Working from this doctrinaire view of the world, they get behind any law that promises to reduce the number of guns in the U.S. Similarly, they refuse to consider any piece of legislation that seeks to ease restrictions and increase the firearms availability. Arming school guards? Placing talismans of death in the same location as precious, angelic children? That’s totally unacceptable.
The majority of Americans just want their children to be safe — “even” if that means having armed guards in school. To keep that dangerous notion from taking root, the gun control crowd needs to poison the proposition. “You just want more guns all over the place! More guns aren’t the answer! How can more guns possibly make people safer? Guns kill people!”
Reducing gun ownership is the only acceptable solution to the “gun violence epidemic” (the one that doesn’t exist). Arming school guards means “putting more guns into more people’s hands.” It’s anathema to the antis’ indoctrinated base, who reject the idea without any additional thought, purely on an ideological basis. Their mainstream media enablers are also blind to the blindingly obvious “solution” to school slaughter.

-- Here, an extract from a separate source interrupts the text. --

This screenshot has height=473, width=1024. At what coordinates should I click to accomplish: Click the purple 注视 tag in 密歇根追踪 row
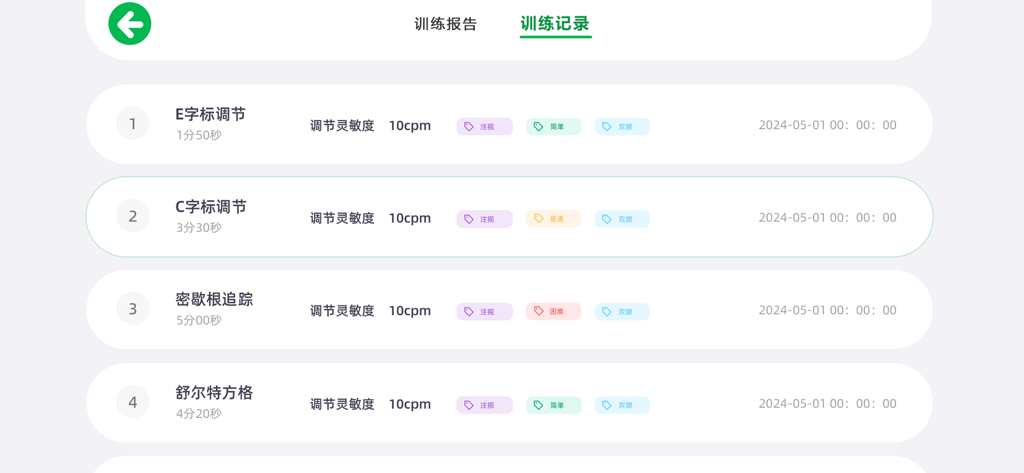coord(485,312)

After the Umpqua shooting, once the initial rush of coverage of a mass shooting settled down, the media gave air time to pro-gun talking heads. The “sickened” anti-gun journos framed the questions over “solutions” using the anti-gunnners’ playbook. You’re pro-gun. You want everyone to have a gun. How would more guns have stopped this tragedy? There were armed students there and it didn’t do anything to stop the slaughter.

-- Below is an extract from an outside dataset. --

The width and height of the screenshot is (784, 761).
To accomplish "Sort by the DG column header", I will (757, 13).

Whether or not more guns = less crime, regardless of Americans’ right to arm themselves, the lack of discussion about arming school guards or other school personnel leaves children and young adults exposed to potential danger. The gun control crowd don’t have a good argument against arming school staff. Engaging in the discussion would risk their supporters actually thinking about the issue objectively. Which is why we should be talking about it again. Now.